掲載本文

経費精算システムとは、業務関連の経費を効率的に管理し、精算するためのシステムのこと を指します。従業員の経費申請、承認、精算、会計処理などを一元管理できるため、経費精算システムを導入することによって、経費の管理や分析を効率的に行えます。経理業務の効率化を目指し、経費精算システムの導入を検討している方も多いのではないでしょうか。
本記事では、経費精算システムの主な機能と種類、選ぶポイントなどについて解説します。併せておすすめの製品もご紹介するので、ぜひ参考にしてください。
経費精算システムの主な機能
経費の申請や承認、支払いを効率化する経費精算システムには、さまざまな機能が搭載されています。ここでは、経費精算システムの主な機能についてご紹介します。
申請機能
申請機能とは、従業員が経費の種類や金額、日付や用途などを入力して申請する機能のことを指します。スマートフォンなどで撮影したレシートや領収書の画像を添付できるタイプもあります。
承認機能
承認機能とは、従業員が申請したさまざまな経費の申請を上長などが承認する機能のことを指します。申請された内容によって承認ルートが異なる場合、自動で振り分けが可能な自動分岐設定機能や、不備や誤りなどがあり承認できない場合に差し戻しのコメントを書いたり画像を添付したりできる機能などがあります。

課題内容
経費精算システムに関する本文をもとに、次の問いに答えよ。
(a) 経費精算システムで一元管理できるものとして挙げられているのは何か。
(b) 申請機能において、従業員が入力する項目として挙げられているのは何か。
(c) 承認機能のうち、申請内容によって承認ルートが異なる場合に自動で振り分けを行う機能は何と呼ばれているか。
この後に続く一覧は、本文の内容とは関係がありません。

データ抜粋
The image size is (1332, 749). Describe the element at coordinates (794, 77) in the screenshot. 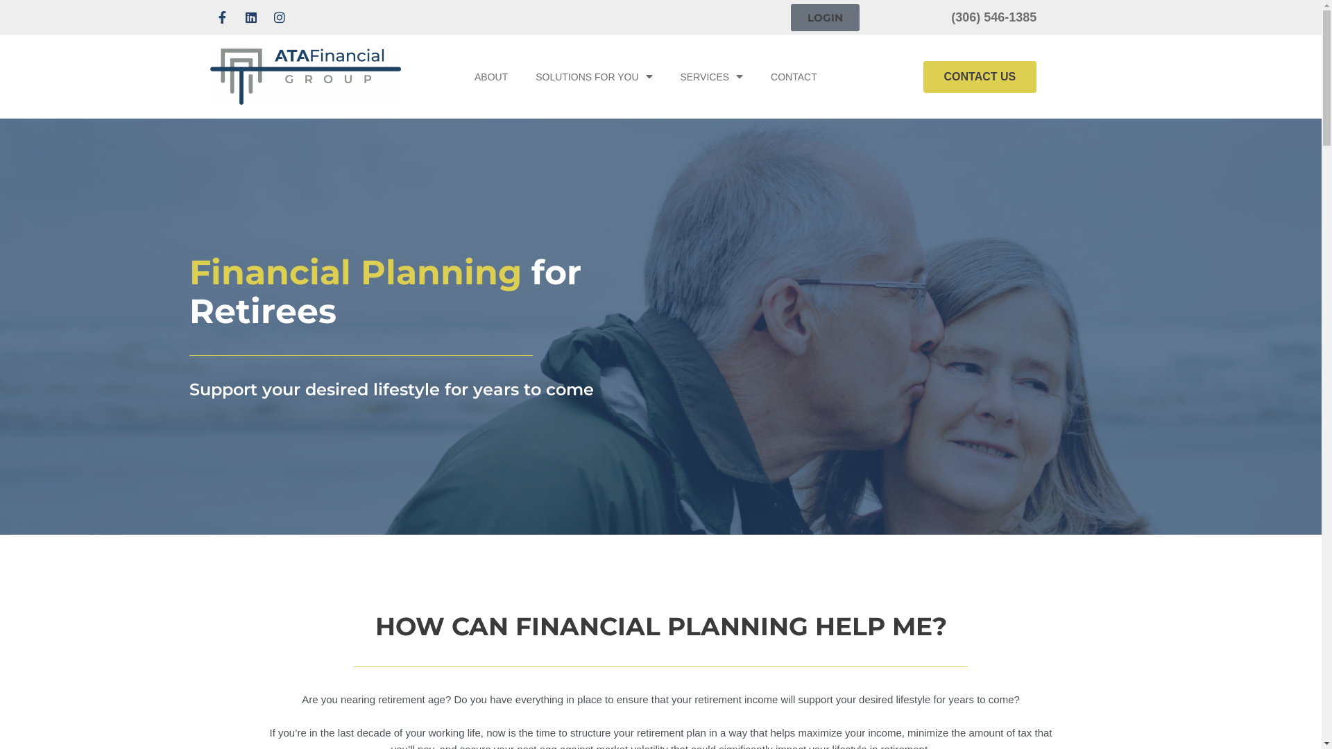

I see `'CONTACT'` at that location.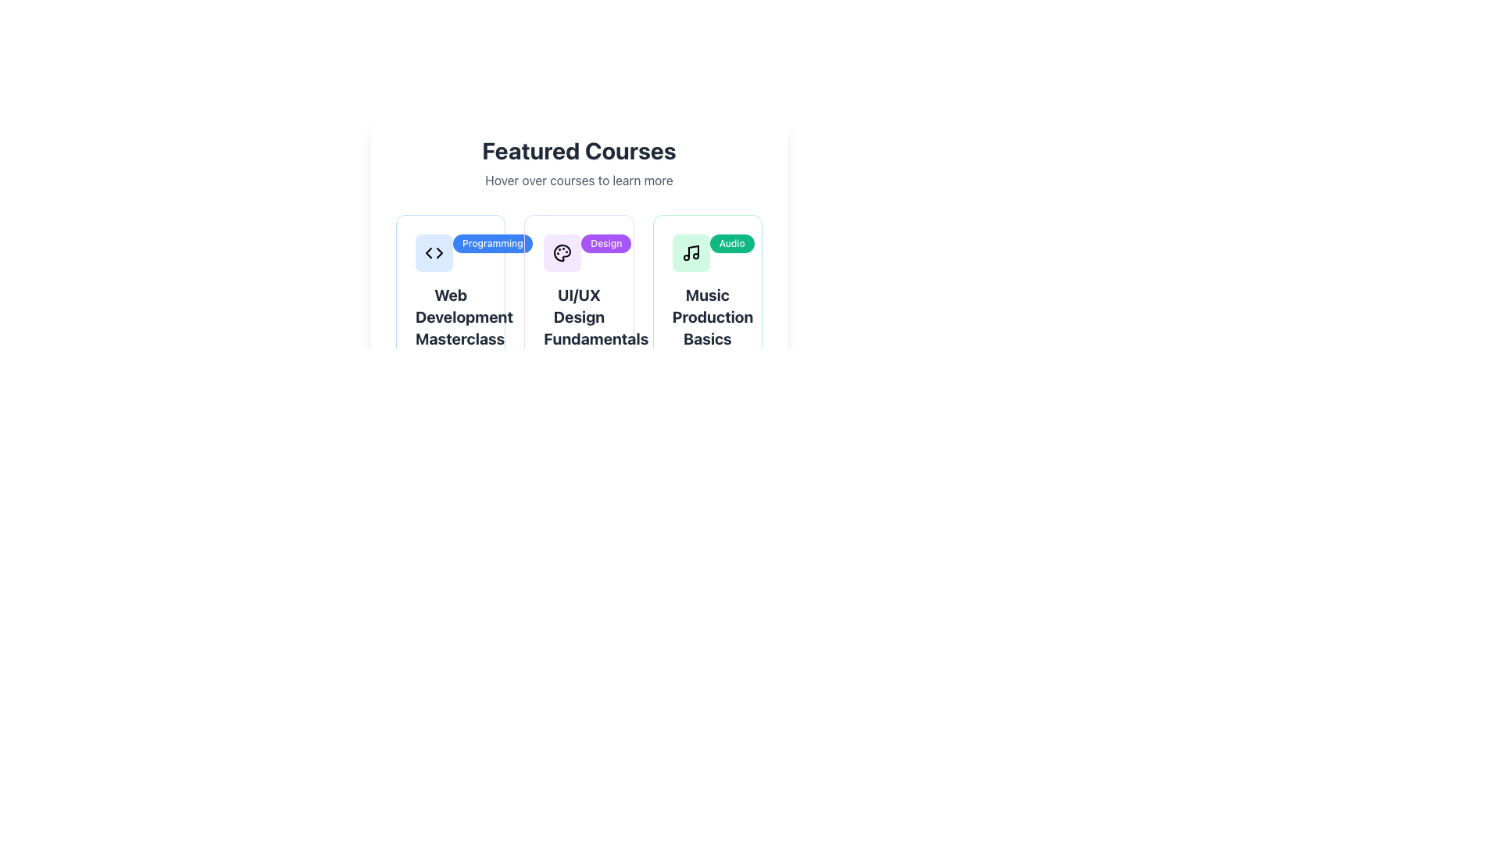 The height and width of the screenshot is (844, 1500). Describe the element at coordinates (562, 252) in the screenshot. I see `the decorative icon indicating the topic of the 'UI/UX Design Fundamentals' course card, located at the center of the second card from the left in the 'Featured Courses' section` at that location.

出力結果
(a) 従業員の経費申請、承認、精算、会計処理など
(b) 経費の種類、金額、日付、用途など
(c) 自動分岐設定機能